* Activity
The expected output is an exact copy of each line from the line with "Screen dimensions: 2241x1253" through the end of the data below, with no pictures in it.

[Records from a data source]
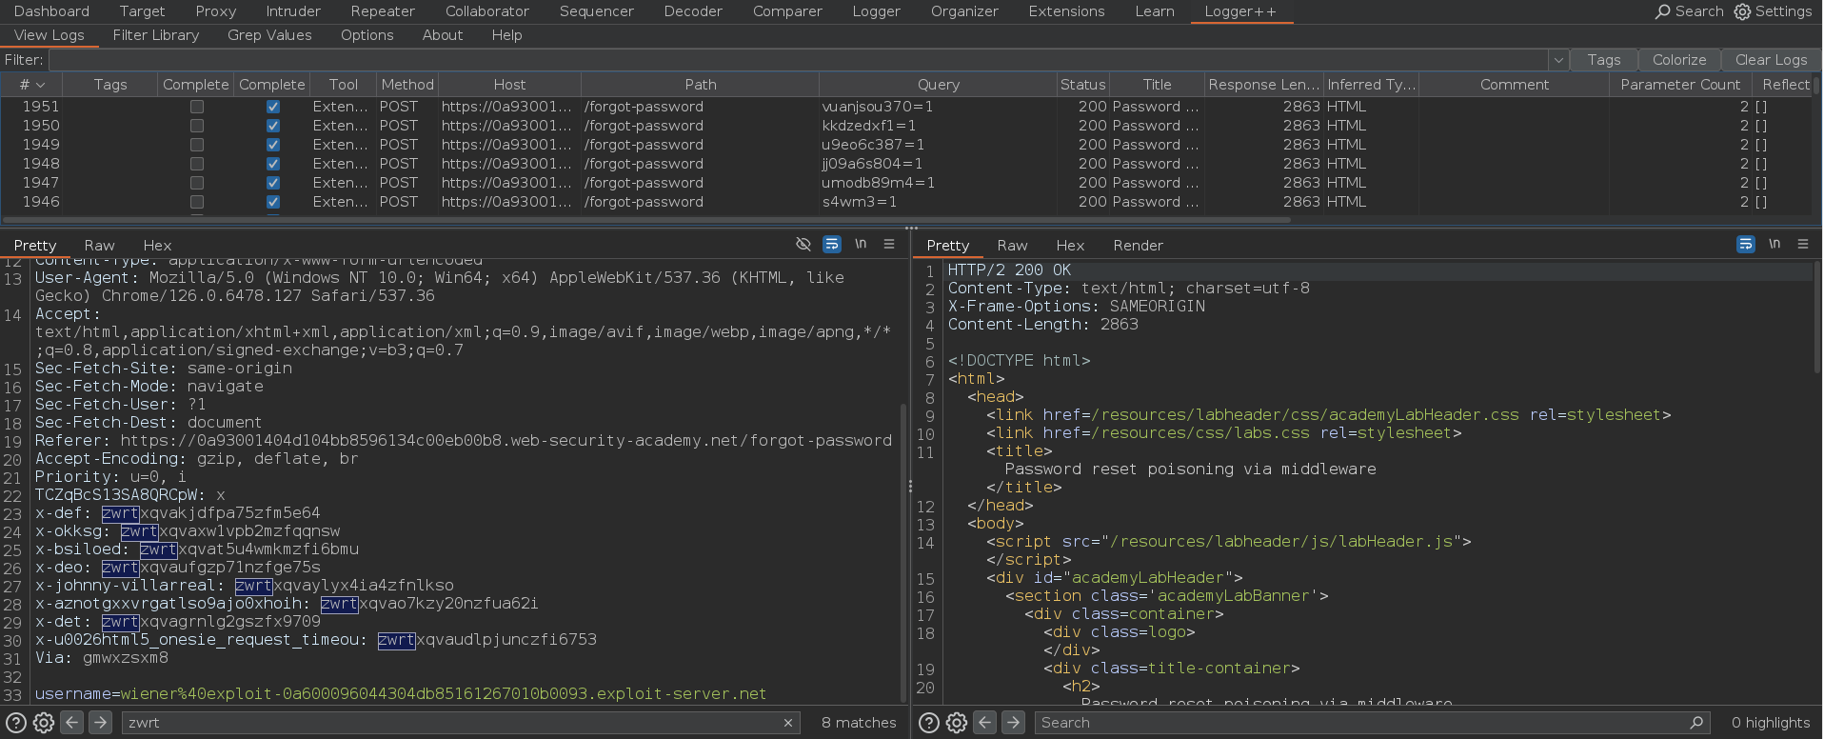Screen dimensions: 1824x739
Task: Open the Render tab in response viewer
Action: coord(1138,246)
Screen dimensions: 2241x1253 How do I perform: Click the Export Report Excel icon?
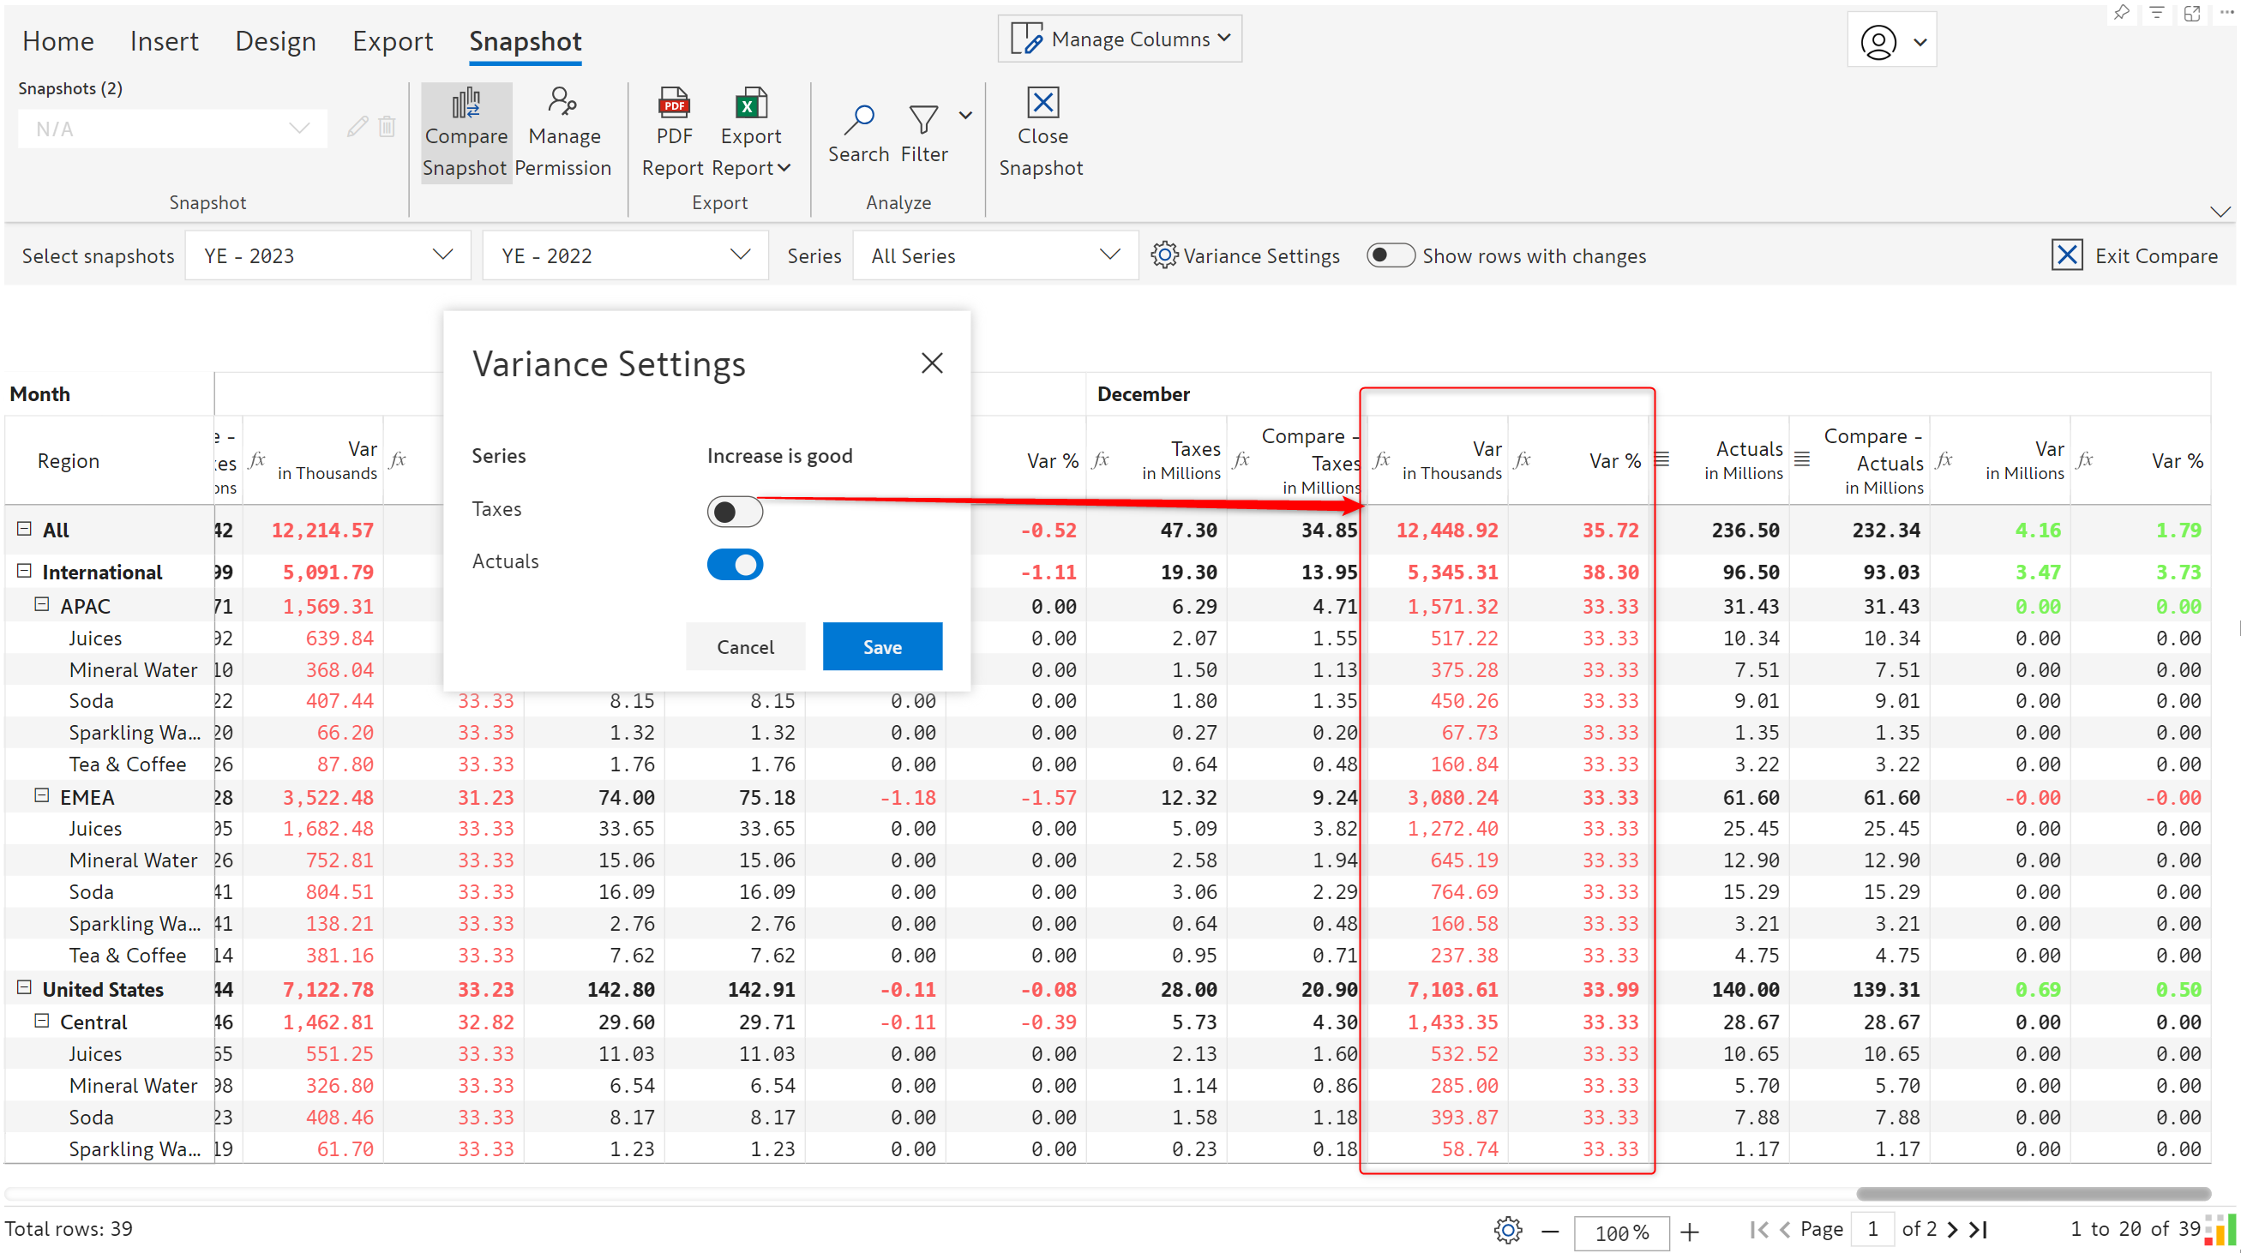point(751,103)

* Answer to this problem
Screen dimensions: 2241x1253 How do I perform: Click the Export Report Excel icon?
point(751,103)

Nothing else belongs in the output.